[FEATURE] Butterworth filter (#381)

Gautzilla · web-flow · commit a4d09d57b750 · 2026-05-27T09:59:58.000+02:00
* add Butterworth dataclass

* add butterworth filtering in AudioData.get_value()

* add AudioDataset.butter property

* add butter parameter in Transform constructor

* move filtering to a new AudioData.get_filtered_value() method

* add butter filtering test

* add Butterworth serialization test

* add __hash__() method to Butterworth class

* add AudioDataset butter tests
diff --git a/src/osekit/core/audio_data.py b/src/osekit/core/audio_data.py
@@ -20,7 +20,7 @@
 from osekit.core.audio_item import AudioItem
 from osekit.core.base_data import BaseData
 from osekit.core.instrument import Instrument
-from osekit.utils.audio import Normalization, normalize
+from osekit.utils.audio import Butterworth, Normalization, normalize
 
 if TYPE_CHECKING:
     from pathlib import Path
@@ -45,6 +45,7 @@ def __init__(
         instrument: Instrument | None = None,
         normalization: Normalization = Normalization.RAW,
         normalization_values: dict | None = None,
+        butter: Butterworth | None = None,
     ) -> None:
         """Initialize an ``AudioData`` from a list of ``AudioItems``.
 
@@ -67,13 +68,16 @@ def __init__(
             the wav audio data.
         normalization: Normalization
             The type of normalization to apply to the audio data.
+        butter: Butterworth | None
+            Butterworth filter to apply to the audio data.
 
         """
         super().__init__(items=items, begin=begin, end=end, name=name)
         self._set_sample_rate(sample_rate=sample_rate)
         self.instrument = instrument
         self.normalization = normalization
         self.normalization_values = normalization_values
+        self.butter = butter
 
     @property
     def nb_channels(self) -> int:
@@ -123,6 +127,15 @@ def normalization_values(self, value: dict | None) -> None:
             }
         )

__Supplied material__:
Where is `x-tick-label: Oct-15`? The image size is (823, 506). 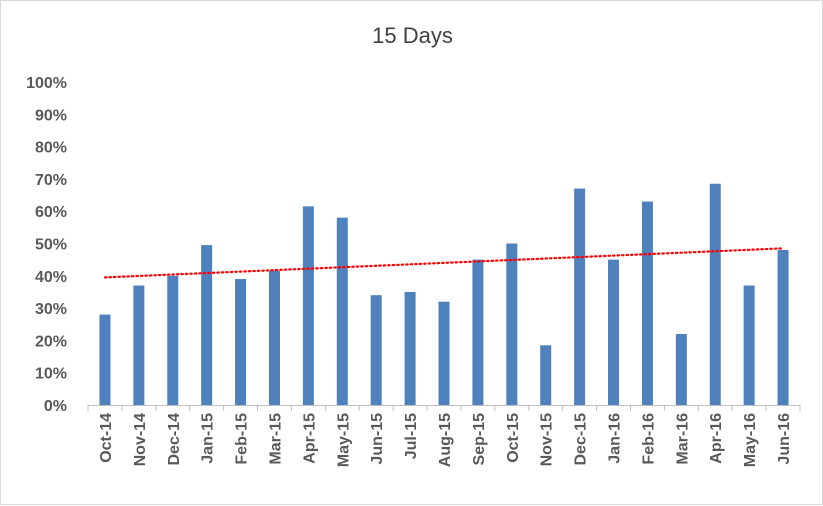 x-tick-label: Oct-15 is located at coordinates (514, 438).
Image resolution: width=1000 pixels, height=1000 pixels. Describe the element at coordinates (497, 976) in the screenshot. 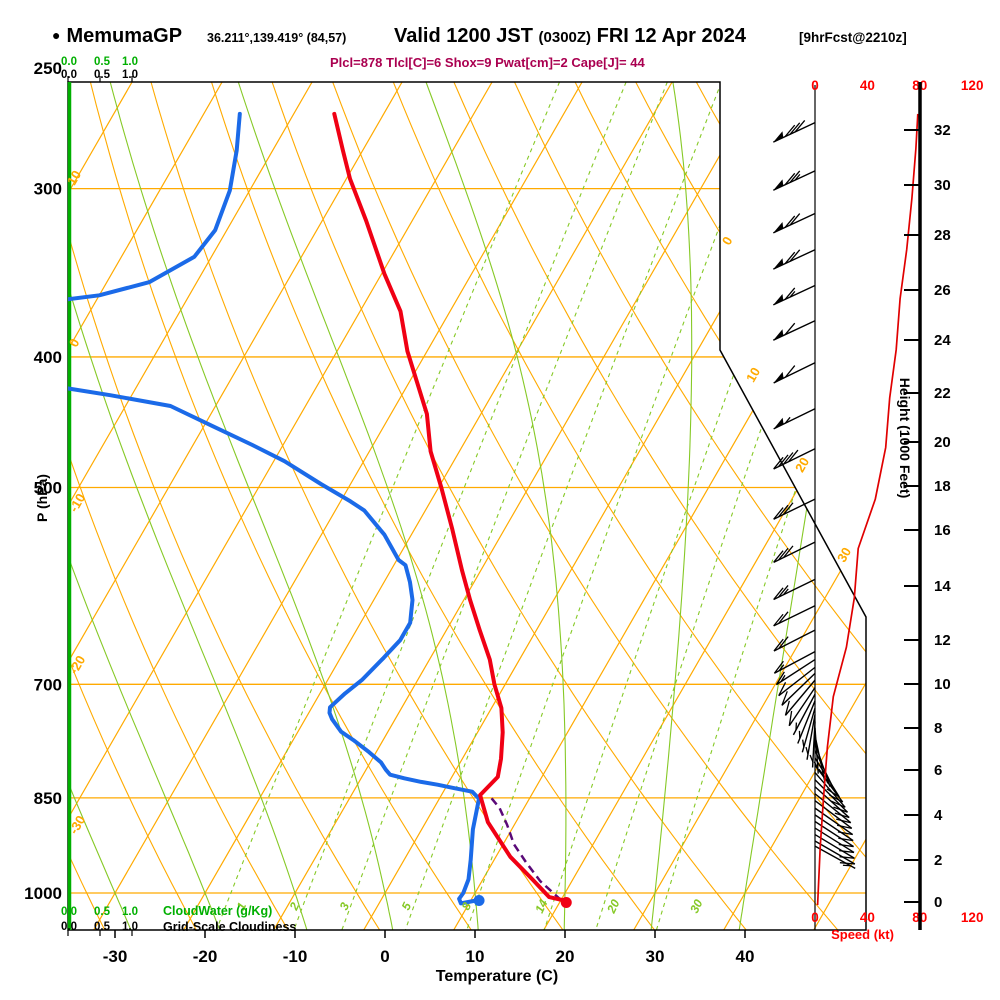

I see `temperature-axis-title: Temperature (C)` at that location.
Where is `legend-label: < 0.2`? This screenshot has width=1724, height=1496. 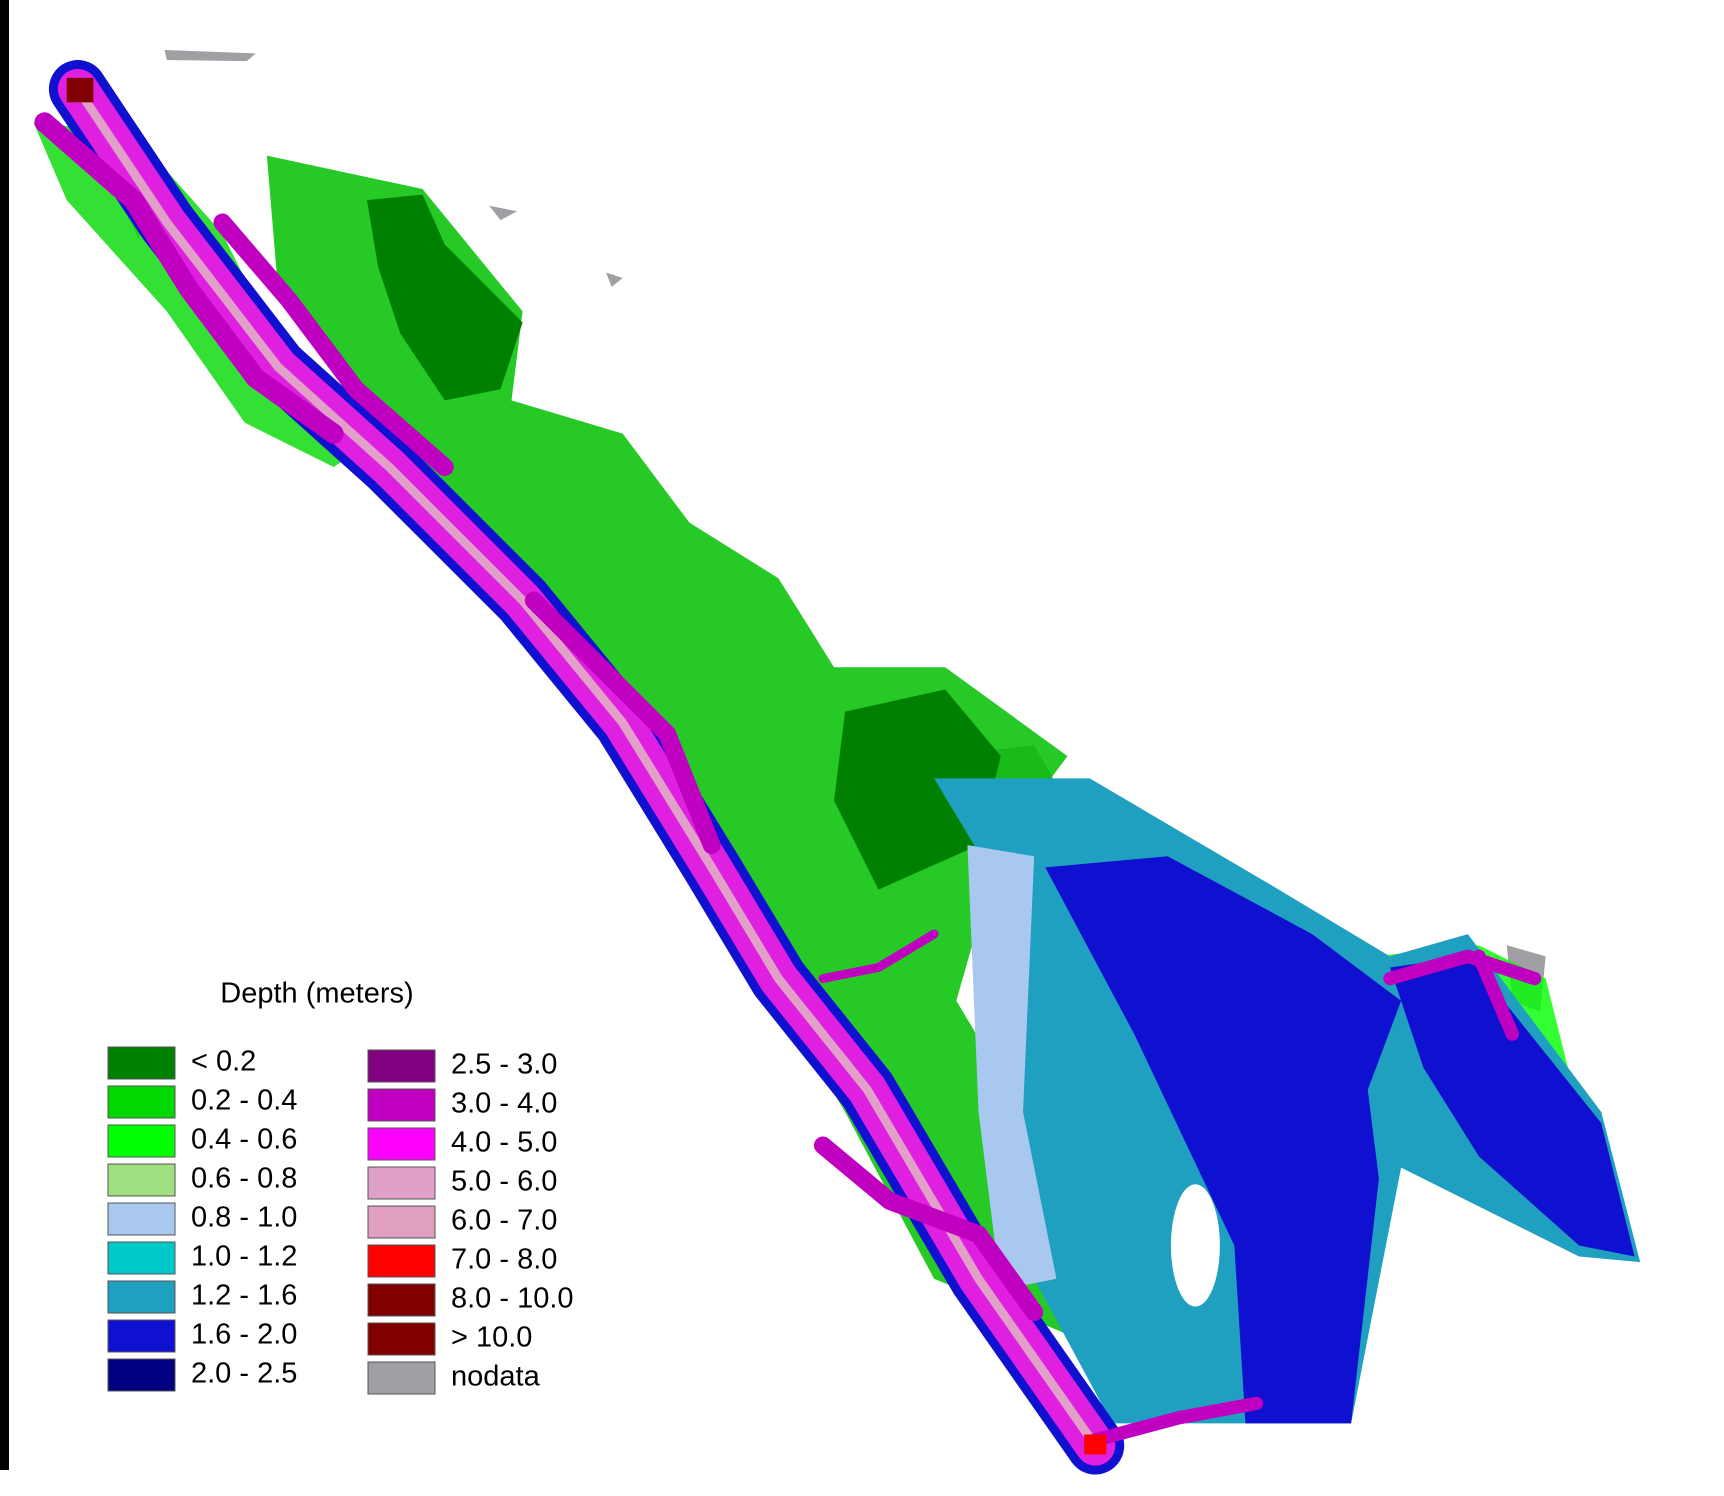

__About this exercise__: Take the diff from the Butterworth filter commit further, continuing it past its last line.

__Reply to the exercise__:
 
+    @property
+    def butter(self) -> Butterworth:
+        """The Butterworth filter to apply to the audio data."""
+        return self._butter
+
+    @butter.setter
+    def butter(self, value: Butterworth) -> None:
+        self._butter = value
+
     @classmethod
     def _make_item(
         cls,
@@ -178,7 +191,7 @@ def get_normalization_values(self) -> dict:
             "std": standard deviation used for z-score normalization
 
         """
-        values = np.array(self.get_raw_value())
+        values = np.array(self.get_filtered_value())
         self.normalization_values = {
             "mean": values.mean(),
             "peak": values.max(),
@@ -222,6 +235,22 @@ def get_raw_value(self) -> np.ndarray:
         """
         return np.vstack(list(self.stream()))
 
+    def get_filtered_value(self) -> np.ndarray:
+        """Return the value of the audio data after filtering.
+
+        Returns
+        -------
+        np.ndarray:
+            The value of the audio data filtered by the ``self.butter`` Butterworth filter.
+
+        """
+        output = self.get_raw_value()
+        return (
+            output
+            if self.butter is None
+            else self.butter.filter(sig=output, fs=self.sample_rate)
+        )
+
     @staticmethod
     def _flush(
         resampler: soxr.ResampleStream,
@@ -320,7 +349,7 @@ def get_value(self) -> np.ndarray:
 
         """
         return normalize(
-            values=self.get_raw_value(),
+            values=self.get_filtered_value(),
             normalization=self.normalization,
             **self.normalization_values,
         )
@@ -547,9 +576,13 @@ def to_dict(self) -> dict:
                 None if self.instrument is None else self.instrument.to_dict()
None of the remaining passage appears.